Speaking from personal experience, Mayer continued, "I like to look out for other people's mornings, when they open up the computer. It's too easy to sort of spawn these other stories and then it creeps into other people's minds... it reverberates, you know...But I have to watch disingenuousness, right? Like I'm on the alert for disingenuousness, because...I can't play dumb. But I also don't want to sort of rattle somebody's cage on a morning when somebody picks up the story 'cause they love proper nouns, right? However, I can't sit here and say I have not done a duet with Katy Perry."
"I won't let myself sit here and say, 'well, that's a mum word'—it's not a mum word," he insisted with an air of defiance. "And what's difficult to explain to people is that's about where it ends as a proper noun, and it becomes what everybody feels when they end a relationship."
Mayer said he would love to put out songs in a vacuum if he could, with no one applying their own ideas of context, but he's very much aware that's not how it works.
"I would like to see the [songs] I like the most become the biggest," he acknowledged to host Sean Evans in a May appearance on the web series Hot Ones as he sampled increasingly spicy wings (he took an antacid first to ward off the reflux). "That would be fun."

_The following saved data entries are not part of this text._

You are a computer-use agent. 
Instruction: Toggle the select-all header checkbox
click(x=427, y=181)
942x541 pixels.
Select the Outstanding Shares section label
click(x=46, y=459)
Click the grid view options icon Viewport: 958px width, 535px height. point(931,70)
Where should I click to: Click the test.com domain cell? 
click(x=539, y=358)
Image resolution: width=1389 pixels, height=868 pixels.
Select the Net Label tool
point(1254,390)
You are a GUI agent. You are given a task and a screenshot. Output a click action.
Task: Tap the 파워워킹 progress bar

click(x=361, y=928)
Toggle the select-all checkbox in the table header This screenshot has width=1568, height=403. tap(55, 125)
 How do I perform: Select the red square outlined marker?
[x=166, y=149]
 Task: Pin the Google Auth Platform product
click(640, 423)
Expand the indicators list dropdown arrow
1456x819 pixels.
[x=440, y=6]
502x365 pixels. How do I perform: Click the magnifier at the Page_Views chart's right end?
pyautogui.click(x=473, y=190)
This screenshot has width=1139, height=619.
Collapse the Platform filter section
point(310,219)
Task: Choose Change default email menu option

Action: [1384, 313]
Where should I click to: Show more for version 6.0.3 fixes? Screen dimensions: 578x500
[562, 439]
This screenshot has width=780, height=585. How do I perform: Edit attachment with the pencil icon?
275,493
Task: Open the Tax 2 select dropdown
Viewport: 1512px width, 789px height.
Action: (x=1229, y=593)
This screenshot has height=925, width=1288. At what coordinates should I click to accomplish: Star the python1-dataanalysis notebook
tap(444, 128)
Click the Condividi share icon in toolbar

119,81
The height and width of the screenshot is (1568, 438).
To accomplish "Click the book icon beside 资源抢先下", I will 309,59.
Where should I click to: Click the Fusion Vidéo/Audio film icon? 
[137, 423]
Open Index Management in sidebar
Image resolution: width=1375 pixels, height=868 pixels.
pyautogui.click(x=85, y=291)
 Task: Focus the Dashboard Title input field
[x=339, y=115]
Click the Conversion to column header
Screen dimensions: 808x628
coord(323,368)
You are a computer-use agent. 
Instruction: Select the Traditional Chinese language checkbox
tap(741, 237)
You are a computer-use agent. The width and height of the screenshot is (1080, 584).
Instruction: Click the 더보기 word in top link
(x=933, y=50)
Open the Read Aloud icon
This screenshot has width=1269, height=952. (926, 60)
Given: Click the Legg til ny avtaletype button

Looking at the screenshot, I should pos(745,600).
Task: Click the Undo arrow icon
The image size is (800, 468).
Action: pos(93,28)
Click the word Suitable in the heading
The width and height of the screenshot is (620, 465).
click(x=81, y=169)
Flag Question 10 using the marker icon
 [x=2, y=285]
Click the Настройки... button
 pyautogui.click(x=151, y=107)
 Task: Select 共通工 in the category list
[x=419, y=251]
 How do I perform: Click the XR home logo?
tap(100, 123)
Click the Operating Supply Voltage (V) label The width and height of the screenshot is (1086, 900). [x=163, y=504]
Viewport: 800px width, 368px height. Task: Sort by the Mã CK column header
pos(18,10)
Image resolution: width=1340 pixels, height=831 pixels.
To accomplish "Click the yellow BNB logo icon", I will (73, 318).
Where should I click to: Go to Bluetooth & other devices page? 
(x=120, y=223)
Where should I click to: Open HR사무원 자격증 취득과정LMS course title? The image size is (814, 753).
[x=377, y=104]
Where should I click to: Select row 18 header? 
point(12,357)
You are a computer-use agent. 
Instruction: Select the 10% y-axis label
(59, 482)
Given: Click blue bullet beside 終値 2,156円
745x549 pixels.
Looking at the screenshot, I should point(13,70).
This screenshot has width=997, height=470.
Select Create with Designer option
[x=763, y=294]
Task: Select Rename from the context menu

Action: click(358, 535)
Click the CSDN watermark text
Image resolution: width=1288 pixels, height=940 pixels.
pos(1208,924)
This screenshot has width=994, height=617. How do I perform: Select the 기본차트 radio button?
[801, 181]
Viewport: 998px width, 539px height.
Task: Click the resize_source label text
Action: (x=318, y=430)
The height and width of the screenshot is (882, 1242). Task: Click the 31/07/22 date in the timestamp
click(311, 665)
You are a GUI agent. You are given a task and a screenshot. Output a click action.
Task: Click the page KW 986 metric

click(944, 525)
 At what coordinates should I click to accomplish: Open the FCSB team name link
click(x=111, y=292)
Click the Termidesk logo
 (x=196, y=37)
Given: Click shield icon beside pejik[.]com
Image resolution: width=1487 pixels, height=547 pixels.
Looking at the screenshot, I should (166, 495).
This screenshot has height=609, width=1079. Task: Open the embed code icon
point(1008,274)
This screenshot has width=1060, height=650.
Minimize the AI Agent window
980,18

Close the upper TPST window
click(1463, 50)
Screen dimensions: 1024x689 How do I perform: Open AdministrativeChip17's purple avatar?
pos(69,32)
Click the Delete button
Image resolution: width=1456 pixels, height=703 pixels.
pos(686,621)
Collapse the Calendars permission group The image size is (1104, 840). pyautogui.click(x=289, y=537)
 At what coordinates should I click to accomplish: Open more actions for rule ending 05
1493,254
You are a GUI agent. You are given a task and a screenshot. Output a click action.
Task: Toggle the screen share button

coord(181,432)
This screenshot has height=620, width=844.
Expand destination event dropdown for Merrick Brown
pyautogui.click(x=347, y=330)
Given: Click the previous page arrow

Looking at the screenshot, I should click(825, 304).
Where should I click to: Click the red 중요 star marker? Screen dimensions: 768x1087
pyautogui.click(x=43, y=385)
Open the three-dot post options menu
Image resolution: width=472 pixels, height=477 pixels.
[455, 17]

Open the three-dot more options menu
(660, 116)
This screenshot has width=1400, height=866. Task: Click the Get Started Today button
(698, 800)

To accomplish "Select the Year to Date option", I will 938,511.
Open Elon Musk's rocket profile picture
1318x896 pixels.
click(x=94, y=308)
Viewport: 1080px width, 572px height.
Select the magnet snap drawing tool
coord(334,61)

"I think we get tied to our songs a little more than we might deserve," he concluded, strains of "Your Body Is a Wonderland" strumming through his head.
Mayer had told the New York Times last year that he wished there was a partner in his life to throw his 40th birthday party, that he hopes to have the baby in noise-canceling headphones by the stage one day—but he's still figuring that part out. During the New Year's Eve stop of "Controlled Danger" with Chappelle at the L.A. Forum, he said he had abandoned his youthful fancies of finding a benevolent cardiologist supermodel, or some such other combination that doesn't frequently exist in nature, in favor of someone who would just "be nice" to him. (Perhaps 41 will be the year for finding that rare gem of a woman.)
In the meantime, in addition to broadening his own musical and comedy horizons, he's thrown his support behind younger artists such as Justin Bieber and Shawn Mendes, knowing how easily the distractions can get overwhelming at a tender age.
"The most incredible thing I learned from [Mayer] is that no matter how much experience you have, you never are done learning; there's always something to be learned," Mendes told People about his mentor in May.
"Shawn's just a better version of me in a lot of ways," Mayer told Zane Lowe on Apple Music's Beats 1, also in May. "Shawn's like John Mayer 2.0, without the weird software viruses. It's like, I was a beta version of a celebrity and he's just...a better version of a celebrity than I ever was. He's not as volatile—but I like where I've ended up, put it that way. Now that everything's sort of flattened out and we've leveled out at cruising altitude, it's lovely. I feel like my ambitions have settled down. I've retired from a certain type of ambition, which I think is right."
He still goes out to his spread in Montana, he said on Hot Ones, "when I feel like I'm turning into too much of the thing that I don't like being—like a little bit of it's really fun and too much of it just has a paradoxical effect and you turn into an alien."
2018 John Mayer self-awareness assessment: Promising.